Do Providers That Serve Historically Marginalized Populations Get Paid Less? New Manatt Study

Health Highlights

This is an excerpt of a recent Manatt report supported by Arnold Ventures. Click here to read the full report and findings.

Our analysis found that hospitals disproportionately serving historically marginalized populations (HMPs) faced financial payment disparities not experienced by other hospitals, a result of both greater reliance on Medicaid reimbursements and less favorable commercial payment rates.

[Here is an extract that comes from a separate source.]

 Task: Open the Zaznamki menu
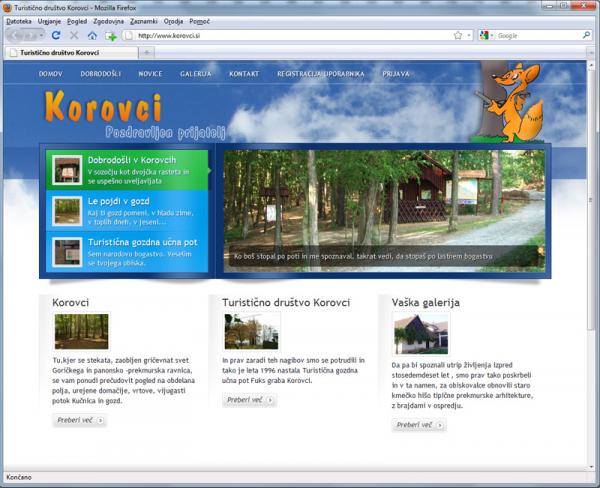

Across the three states examined as part of this analysis (Arkansas, Massachusetts, and Virginia), hospitals that disproportionately served HMPs disproportionately relied on lower-rate Medicaid reimbursements. Consistent with prior research, payer mix is a significant driver of financial inequality for hospitals that disproportionately serve HMPs. When looking only at the impact of payer mix and not accounting for negotiated rate differences, hospitals that disproportionately served HMPs received 89% of the overall reimbursement as other hospitals.

Payer mix is not the only source of financial disadvantage for these hospitals. This analysis adds to the current literature by also providing evidence that hospitals that disproportionately served HMPs received lower commercial payment rates than hospitals that served higher proportions of White individuals for the same services. Not only do they have fewer commercial patients, but they also get lower reimbursement for the commercial patients that they do see.

Together, a disproportionate reliance on Medicaid as a payer and lower payment rates for commercially insured patients contributed to hospitals disproportionately serving HMPs receiving lower overall levels of reimbursement. On average across our three states of focus, hospitals disproportionately serving HMPs received 87% of the overall reimbursement as other hospitals when accounting for both these hospitals’ payer mix and lower commercial payment rates.

Lower overall reimbursement can have wide-ranging implications for hospital financial sustainability and, by extension, access to and quality of care.

In addition to in-depth data analysis, our paper also offers a roadmap for states to assess payment inequities locally and policy options to mitigate payment disparities.